Lao villagers barred from fishing and crabbing in Chinese tourism concession

They rely on the river for food and income, but now they could be arrested for taking fish reserved for tourists.
By RFA Lao
Lao villagers barred from fishing and crabbing in Chinese tourism concession Paksan district officials have banned local residents from fishing or crabbing in the river within the tourist development area, saying anyone who does will be arrested and prosecuted.
Joseph Akaravong

Local authorities in Laos have warned rural villagers not to venture into an area of land that has been designated for a Chinese tourist development, but the villagers told Radio Free Asia that they have been fishing in that area for generations.

District-level officials issued notice on Feb. 16 to the villagers of Huai Siet, in the central province of Borikhamxay, that if they are found fishing or crabbing in the river within the tourist development area, they will be arrested and prosecuted.

“I heard an official say that this area will be preserved for a golf course and a Chinese research area,” a villager, who like all unnamed sources in this report declined to be named on fear of reprisal, told RFA’s Lao Service. “They put markers around the fish pond already …. This is a place for local people to find food for their families, but the officials … have been preventing villagers from entering since last month.”

Laos owes much of its recent economic growth to land concessions that have mostly gone to companies in neighboring countries like China, Thailand and Vietnam. But the concessions often generate friction between developers and residents, many of whom refuse to speak out publicly because they fear retribution.

The villager said that for some of Huai Set’s residents, the river is their only food source.

“The villagers have been using this river to fish and catch crabs since the time of their ancestors,” she said. “If the government is preserving it for the Chinese tourist development, they will have to find another place to search for food.”

Another villager said that the people of Huai Set need help from the government to find other areas to catch food.

“There hasn’t been any related official who has come by to help the local villagers search for another place to find food for our families. So some of us will have to move to other areas to search for food.

She said the project has been in the works for several years, and it includes a research facility on fish and crab raising.

The developer of the project, the Chinese-owned ACTS Company, plans to build a golf course and other projects in an area where they were granted a 70-year concession. The tourist development is projected to open in 2024, at the same time as a bridge over the Mekong River that would connect Borikhamxay and Thailand’s Bung Kang province. 

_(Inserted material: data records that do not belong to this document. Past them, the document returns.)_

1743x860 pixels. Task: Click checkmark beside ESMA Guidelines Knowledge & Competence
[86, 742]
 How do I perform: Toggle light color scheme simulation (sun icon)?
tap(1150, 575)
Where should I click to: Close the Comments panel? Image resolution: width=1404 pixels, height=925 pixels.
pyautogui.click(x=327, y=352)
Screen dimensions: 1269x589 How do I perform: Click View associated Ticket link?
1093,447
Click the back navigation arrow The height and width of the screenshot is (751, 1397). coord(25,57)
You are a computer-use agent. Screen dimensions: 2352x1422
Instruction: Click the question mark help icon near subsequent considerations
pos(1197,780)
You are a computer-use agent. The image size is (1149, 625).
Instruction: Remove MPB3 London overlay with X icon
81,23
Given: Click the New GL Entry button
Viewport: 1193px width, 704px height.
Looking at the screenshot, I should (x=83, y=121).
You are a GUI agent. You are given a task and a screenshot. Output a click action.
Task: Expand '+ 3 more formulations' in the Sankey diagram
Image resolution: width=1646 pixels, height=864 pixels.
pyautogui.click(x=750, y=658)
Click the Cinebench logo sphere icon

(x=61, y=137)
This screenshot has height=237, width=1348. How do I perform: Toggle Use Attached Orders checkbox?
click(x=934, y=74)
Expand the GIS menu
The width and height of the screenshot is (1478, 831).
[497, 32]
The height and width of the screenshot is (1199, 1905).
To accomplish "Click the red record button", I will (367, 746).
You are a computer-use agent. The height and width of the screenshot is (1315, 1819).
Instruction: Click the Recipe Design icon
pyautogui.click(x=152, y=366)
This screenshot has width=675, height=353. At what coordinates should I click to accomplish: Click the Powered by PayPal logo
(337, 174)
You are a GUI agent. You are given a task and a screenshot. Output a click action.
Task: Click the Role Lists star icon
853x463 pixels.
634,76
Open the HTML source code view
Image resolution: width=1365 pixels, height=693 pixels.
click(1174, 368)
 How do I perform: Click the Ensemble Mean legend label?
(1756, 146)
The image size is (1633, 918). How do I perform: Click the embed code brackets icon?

A local government official confirmed that the project includes a fish and crab research center.

“[Chinese investors] put a big sign in front of the road on the way to the bridge telling tourists to visit when the bridge is completed.” 

In December, ACTS’ director Ly Fong and others involved in the project attended a groundbreaking ceremony. During that ceremony it was revealed that the 39-hectare (96-acre) project will include a trade center, a tourism center, a cultural center, a hotel and guesthouse, a golf course and fishing areas. It will be completed in two to three years.

Translated by Sidney Khotpanya. Edited by Eugene Whong.